Perché la felicità è una parola inutile? E qual è l'alternativa?

Eudaimonia è una parola greca usata dai filosofi ben noti Platone e Aristotele, che meritano un valore maggiore perché migliora una delle parole più usate delle società moderne - la felicità. Quando cerchiamo di identificare lo scopo della nostra vita, di solito veniamo alla parola della felicità. Noi ci diciamo [...]
Eudaimonia è una parola greca usata dai filosofi ben noti Platone e Aristotele, che meritano un valore maggiore perché migliora una delle parole più usate delle società moderne - la felicità.
Quando cerchiamo di identificare lo scopo della nostra vita, di solito veniamo alla parola della felicità. Noi diciamo a noi stessi e agli altri che lo scopo ultimo del nostro lavoro, del nostro rapporto, e tutto quello che facciamo è raggiungere la felicità. Sembra un'idea ingenua, ma troppa fede in questo termine significa che siamo costantemente ingiusti per uscire o almeno per mettere in discussione molte situazioni di prova e di valore.
Gli antichi greci non credevano che lo scopo della vita fosse la felicità; sentivano che lo scopo della vita era quello di raggiungere Eudaimonia, una parola che può essere tradotta in compimento.

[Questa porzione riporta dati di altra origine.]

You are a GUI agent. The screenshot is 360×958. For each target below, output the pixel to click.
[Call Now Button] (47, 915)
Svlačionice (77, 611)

Ciò che distingue la felicità dall'adempimento è il dolore. È abbastanza possibile essere soddisfatti allo stesso tempo, sotto pressione, soffrendo fisicamente o mentalmente, e di cattivo umore. Questa è una distinzione psicologica che la parola felicità non permette: È impossibile essere felici e allo stesso tempo infelice o felice ma soffre di danni. Tuttavia, una tale combinazione è permesso in Eudaimon. La Parola ci incoraggia a credere che i progetti più preziosi della vita ad un certo punto saranno riempiti di cose cattive, ma vale ancora la pena perseguire. Qualsiasi impegno che facciamo ci porterà in una varietà di sfide che ci porterà fuori, ci provocheranno e ci faranno del male. Tuttavia, alla fine della nostra vita, potremmo sentire come se fossero cose su cui vale la pena lavorare. Attraverso di loro, avremo accesso a qualcosa di grande e più importante della felicità: faremo la differenza.
Con la parola Eudaimonia in mente, smetteremo di immaginare che stiamo cercando un'esistenza libera dal dolore e solo allora non ci tormenteremo quando ci sentiamo male. Sapremo che stiamo facendo qualcosa di molto più importante che sorridere: combattiamo per la giustizia per il nostro potenziale umano e lavoriamo su piccole strade ma chiave per migliorare la nostra specie. - No.